Un uomo e una donna, in montaggio alternato, raccontano a degli amici di quella volta che lui ha chiesto a lei di sposarla. Tutto magico, tutto sorprendente, tutto perfetto, da sogno. Solo che, lo capiamo alla fine del discorso, poi i due si sono lasciati dopo cinque anni. Inizia così il film TICKET TO PARADISE la pellicola che vede due divi di Hollywood, amatissimi, come George Clooney e Julia Roberts di nuovo insieme dopo Ocean's Twelve, e per la prima volta come protagonisti di un passo a due. TICKET TO PARADISE è una commedia sentimentale che occhieggia ai film della Guerra dei Sessi degli anni Quaranta, ma con due protagonisti leggermente più maturi di quelli che di solito troviamo in questo tipo di film. George Clooney e Julia Roberts sono già di per sé sinonimo di riuscita di una commedia che funziona su tempi comici perfetti e uno script prevedibile come dev'essere.(…)

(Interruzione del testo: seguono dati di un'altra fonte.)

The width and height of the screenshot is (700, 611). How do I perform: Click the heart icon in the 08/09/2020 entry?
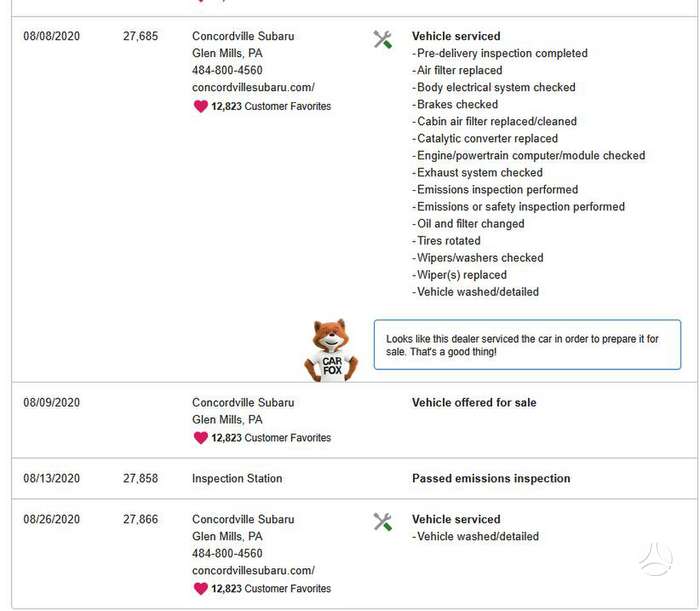click(x=201, y=438)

(…) TICKET TO PARADISE vive di certezze, di due attori che non si discutono. George Clooney, lo andiamo dicendo da quando lo abbiamo visto in Un giorno per caso, dà il suo meglio da attore brillante: aplomb, eleganza, faccia di bronzo abbinata alla sua bellezza ne fanno l'erede di certi attori del cinema classico, alla Cary Grant. Quanto a Julia Roberts, lei con le commedie sentimentali ci è nata, pur avendo dimostrato in carriera di saper fare tutto. Come abbiamo detto, la commedia sentimentale, quella che richiama al Guerra dei Sessi degli anni Quaranta, solitamente vede in scena attori più giovani. Ma il bello sta proprio qui: George Clooney e Julia Roberts sono perfettamente credibili nel ruolo di due persone non più giovanissime, ma ancora aitanti e affascinanti, tanto da poter ancora farci credere di riuscire a scatenare attrazione e passione. E tutto questo, senza voler apparire giovani per forza, o più giovani di quel che sono. Il sorriso e i capelli brizzolati di Clooney, il sorriso e le gambe lunghissime di Julia Roberts ci sono sempre, e in più c'è qualche lieve ruga che non fa affatto male, anzi.

Le due star sono in scena in una commedia della Working Title, casa di produzione specializzata in rom com, in uno di quei film che quasi non si fanno più. Sono due attori che, già da soli e ancor di più insieme, possono essere in grado di portare al cinema un pubblico che forse ha perso un po' l'abitudine di andarci. Noi, ovviamente, ci speriamo. George Clooney e Julia Roberts si muovono così in un film che è una sorta di Ti presento i miei più raffinato e romantico. Il divertimento punta ovviamente sui litigi tra i due, sui rapporti tra padre e futuro genero, ma anche sullo scontro di civiltà e di abitudini tra gli americani e il popolo di Bali, e a quei momenti lost in translation che si creano. E poi sull'architettura di continui piani dei due genitori (che sono gli stessi, ma ognuno dei due rivendica come i suoi) per mettere i bastoni tra le ruote ai due ragazzi. Una strategia da Cavallo di Troia, come la chiama David: mostrarsi amici, accondiscendenti, e poi colpire di sorpresa.